You are angry because you feel humiliated, you dropped everything (including, perhaps, a relationship?) to rush out and be by his side when his father died, only to feel that wasn't as important as his masturbatory fantasies with another woman. You are also angry because the man you place on such a pedestal is a bit of a desperate wank-monkey. This makes you feel sad about your past, your taste and your child.

If you continue to be this close to him and to subordinate your needs to his he will always have the power and capacity to hurt you and he almost certainly will. It is your choice if you want to carry on living that way. It sounds to me like you need greater independence and esteem and to place far far greater demands on him as to the structure financially and practicality of how he relates to your DS. It sounds to me like you think far too highly of him and he now has expectations of the relationship that are going to be subtly damaging to you.

LowFlyingBirds · 27/02/2012 20:13

You're scarily accurate, VE. Youre making more sense of my thought process than i hve been capable of.

Its also true theres a lot im not saying. Not so that can hoodwink or anything just that its a massive can of worms and im teying to get through one layer at a time.

Being there and seeing what he was going through made me feel things for him i havent felt in a long time. He told me all he wanted was for us to get back together, i said that now is not the time to think about that but maybe something to consider in the future. I made it very clear i didnot want to interfere in his relationship in any way and that it should run its course one way or another.

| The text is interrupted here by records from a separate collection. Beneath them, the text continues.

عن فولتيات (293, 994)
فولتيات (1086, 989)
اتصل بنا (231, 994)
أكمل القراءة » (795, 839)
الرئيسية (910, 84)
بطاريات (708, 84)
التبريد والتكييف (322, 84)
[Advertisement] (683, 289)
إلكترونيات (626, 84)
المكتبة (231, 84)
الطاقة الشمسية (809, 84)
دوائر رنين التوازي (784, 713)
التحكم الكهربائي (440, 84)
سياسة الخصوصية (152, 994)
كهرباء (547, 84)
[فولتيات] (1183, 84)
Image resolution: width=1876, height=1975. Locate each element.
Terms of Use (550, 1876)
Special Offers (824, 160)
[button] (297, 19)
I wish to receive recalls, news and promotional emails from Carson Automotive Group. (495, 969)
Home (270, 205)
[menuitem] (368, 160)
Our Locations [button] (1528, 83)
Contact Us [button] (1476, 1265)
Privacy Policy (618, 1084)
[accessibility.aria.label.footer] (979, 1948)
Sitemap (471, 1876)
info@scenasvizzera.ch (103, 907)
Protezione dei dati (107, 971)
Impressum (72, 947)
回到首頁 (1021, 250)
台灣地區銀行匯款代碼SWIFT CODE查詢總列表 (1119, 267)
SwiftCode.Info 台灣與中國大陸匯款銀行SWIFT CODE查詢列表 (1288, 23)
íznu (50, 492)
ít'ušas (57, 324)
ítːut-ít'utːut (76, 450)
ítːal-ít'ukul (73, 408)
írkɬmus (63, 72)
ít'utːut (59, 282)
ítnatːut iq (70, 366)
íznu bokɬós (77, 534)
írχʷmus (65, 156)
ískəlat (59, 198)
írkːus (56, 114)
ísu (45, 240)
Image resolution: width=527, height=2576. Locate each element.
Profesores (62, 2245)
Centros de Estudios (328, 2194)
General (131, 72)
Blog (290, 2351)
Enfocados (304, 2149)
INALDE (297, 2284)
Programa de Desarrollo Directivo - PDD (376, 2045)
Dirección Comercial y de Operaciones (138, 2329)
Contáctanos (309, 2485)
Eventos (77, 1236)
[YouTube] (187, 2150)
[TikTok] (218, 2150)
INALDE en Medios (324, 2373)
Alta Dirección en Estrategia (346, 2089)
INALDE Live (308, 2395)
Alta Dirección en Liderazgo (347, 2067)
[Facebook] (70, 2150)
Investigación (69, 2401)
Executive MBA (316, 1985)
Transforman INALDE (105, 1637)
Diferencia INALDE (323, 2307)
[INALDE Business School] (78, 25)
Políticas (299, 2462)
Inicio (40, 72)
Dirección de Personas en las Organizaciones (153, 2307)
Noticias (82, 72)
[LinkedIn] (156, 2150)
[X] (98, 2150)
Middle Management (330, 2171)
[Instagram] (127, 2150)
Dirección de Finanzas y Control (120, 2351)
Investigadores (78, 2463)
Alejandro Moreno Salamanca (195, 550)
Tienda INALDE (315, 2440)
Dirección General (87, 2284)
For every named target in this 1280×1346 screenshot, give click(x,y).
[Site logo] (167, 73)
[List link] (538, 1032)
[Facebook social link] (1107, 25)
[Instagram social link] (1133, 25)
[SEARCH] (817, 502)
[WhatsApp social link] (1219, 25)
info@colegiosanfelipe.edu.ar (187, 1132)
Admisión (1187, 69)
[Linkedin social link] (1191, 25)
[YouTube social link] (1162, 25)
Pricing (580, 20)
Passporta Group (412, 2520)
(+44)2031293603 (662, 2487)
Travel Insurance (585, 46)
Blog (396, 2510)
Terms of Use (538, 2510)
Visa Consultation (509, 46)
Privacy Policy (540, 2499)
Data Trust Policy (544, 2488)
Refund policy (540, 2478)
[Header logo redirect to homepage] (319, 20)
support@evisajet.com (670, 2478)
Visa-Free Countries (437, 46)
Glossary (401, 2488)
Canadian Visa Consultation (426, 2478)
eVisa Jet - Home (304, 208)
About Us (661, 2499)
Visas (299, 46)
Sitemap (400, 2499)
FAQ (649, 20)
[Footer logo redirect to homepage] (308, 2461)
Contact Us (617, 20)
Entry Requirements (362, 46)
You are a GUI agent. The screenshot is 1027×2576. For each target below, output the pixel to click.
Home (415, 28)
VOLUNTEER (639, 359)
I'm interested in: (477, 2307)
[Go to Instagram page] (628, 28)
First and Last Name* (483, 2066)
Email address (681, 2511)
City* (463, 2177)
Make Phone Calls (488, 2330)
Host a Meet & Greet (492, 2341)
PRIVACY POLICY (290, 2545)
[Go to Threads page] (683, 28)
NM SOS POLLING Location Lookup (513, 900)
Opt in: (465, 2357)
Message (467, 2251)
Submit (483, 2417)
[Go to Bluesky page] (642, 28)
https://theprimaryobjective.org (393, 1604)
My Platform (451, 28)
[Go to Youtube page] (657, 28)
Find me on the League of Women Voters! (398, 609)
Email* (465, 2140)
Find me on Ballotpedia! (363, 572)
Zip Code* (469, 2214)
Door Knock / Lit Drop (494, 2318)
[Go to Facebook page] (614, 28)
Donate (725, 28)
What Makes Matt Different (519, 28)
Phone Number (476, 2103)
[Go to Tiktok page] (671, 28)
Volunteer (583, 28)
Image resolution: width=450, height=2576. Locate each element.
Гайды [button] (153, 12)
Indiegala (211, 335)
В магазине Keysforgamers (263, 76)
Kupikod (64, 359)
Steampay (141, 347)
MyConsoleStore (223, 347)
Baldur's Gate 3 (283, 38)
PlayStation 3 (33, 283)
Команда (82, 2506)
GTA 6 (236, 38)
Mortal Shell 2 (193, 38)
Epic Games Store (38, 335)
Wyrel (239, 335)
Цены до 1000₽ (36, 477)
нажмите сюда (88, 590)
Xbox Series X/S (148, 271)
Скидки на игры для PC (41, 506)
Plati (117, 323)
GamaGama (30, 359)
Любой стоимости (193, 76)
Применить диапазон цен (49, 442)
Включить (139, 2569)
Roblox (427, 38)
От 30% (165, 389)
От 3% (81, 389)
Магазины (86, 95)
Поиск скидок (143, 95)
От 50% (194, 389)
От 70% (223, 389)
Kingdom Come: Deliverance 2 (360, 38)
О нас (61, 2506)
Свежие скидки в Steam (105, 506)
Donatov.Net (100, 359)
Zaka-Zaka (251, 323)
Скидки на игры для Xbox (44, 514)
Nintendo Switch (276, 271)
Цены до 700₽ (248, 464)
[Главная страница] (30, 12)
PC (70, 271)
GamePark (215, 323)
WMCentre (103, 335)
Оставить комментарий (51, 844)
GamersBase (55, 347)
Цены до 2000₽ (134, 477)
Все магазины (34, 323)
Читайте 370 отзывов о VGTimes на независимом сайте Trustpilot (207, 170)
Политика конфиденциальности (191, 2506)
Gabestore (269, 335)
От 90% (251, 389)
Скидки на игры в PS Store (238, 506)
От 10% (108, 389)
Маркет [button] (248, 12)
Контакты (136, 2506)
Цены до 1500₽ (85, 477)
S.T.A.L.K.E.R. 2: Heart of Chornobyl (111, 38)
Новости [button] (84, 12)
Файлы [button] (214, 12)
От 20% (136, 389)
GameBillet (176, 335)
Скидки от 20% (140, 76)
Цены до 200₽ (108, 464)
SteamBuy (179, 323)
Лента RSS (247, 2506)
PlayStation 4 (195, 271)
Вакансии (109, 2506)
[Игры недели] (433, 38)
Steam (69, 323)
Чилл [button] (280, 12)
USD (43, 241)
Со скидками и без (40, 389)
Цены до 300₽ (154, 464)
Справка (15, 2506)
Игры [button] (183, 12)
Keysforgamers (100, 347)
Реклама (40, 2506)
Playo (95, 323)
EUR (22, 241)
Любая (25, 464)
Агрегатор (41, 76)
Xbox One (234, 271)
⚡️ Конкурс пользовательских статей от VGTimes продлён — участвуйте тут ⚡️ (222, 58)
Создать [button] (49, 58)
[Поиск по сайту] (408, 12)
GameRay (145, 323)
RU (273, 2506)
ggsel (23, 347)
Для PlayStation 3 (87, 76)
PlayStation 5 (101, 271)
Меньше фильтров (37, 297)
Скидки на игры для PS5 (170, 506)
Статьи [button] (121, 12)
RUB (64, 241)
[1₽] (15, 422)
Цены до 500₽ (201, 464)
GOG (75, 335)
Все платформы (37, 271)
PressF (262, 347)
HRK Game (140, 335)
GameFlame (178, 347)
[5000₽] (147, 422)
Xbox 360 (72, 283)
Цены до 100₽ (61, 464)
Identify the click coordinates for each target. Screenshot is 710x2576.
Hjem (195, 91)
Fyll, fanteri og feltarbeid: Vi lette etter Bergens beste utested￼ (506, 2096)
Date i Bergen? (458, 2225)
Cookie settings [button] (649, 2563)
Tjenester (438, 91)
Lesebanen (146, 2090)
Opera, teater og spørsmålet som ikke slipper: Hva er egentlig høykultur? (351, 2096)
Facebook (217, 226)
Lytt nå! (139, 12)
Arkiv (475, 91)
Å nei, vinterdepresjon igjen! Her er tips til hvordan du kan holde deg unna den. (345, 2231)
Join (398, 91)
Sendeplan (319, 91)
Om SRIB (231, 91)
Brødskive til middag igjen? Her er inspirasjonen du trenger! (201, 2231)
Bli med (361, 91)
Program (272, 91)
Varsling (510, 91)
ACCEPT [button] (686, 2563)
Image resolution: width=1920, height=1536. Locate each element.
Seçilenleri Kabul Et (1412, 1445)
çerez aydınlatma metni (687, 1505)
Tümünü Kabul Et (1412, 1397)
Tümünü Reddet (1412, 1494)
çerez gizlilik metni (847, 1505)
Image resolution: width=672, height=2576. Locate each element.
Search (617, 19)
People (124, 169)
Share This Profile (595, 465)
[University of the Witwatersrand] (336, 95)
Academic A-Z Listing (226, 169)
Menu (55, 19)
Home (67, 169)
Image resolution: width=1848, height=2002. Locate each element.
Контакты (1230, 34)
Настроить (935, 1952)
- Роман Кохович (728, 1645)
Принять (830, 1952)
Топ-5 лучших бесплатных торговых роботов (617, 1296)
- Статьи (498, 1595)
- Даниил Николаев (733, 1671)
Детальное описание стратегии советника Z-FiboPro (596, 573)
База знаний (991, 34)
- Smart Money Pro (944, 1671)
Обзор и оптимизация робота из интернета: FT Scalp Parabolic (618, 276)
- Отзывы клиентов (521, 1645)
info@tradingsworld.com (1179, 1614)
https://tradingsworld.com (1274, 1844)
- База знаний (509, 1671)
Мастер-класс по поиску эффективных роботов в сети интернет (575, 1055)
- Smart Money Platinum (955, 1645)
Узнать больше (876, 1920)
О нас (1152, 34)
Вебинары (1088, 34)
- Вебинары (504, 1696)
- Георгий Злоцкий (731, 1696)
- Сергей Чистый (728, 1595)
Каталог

And then it all unravelled about her behaviour and yes, i felt very angry at her. I wondered if all the things he said about he were because he felt it was what i wanted to hear. He says no, absolutely not. But i feel guilt that perhaps he felt railroaded into painting her in a bad light? Maybe he never wanted to end it at all. I felt i was doing the right thing in confirming that her attempts to make him jealous, her demading his attention constantly was not on etc but maybe its all jealousy on my part. And how shit is that?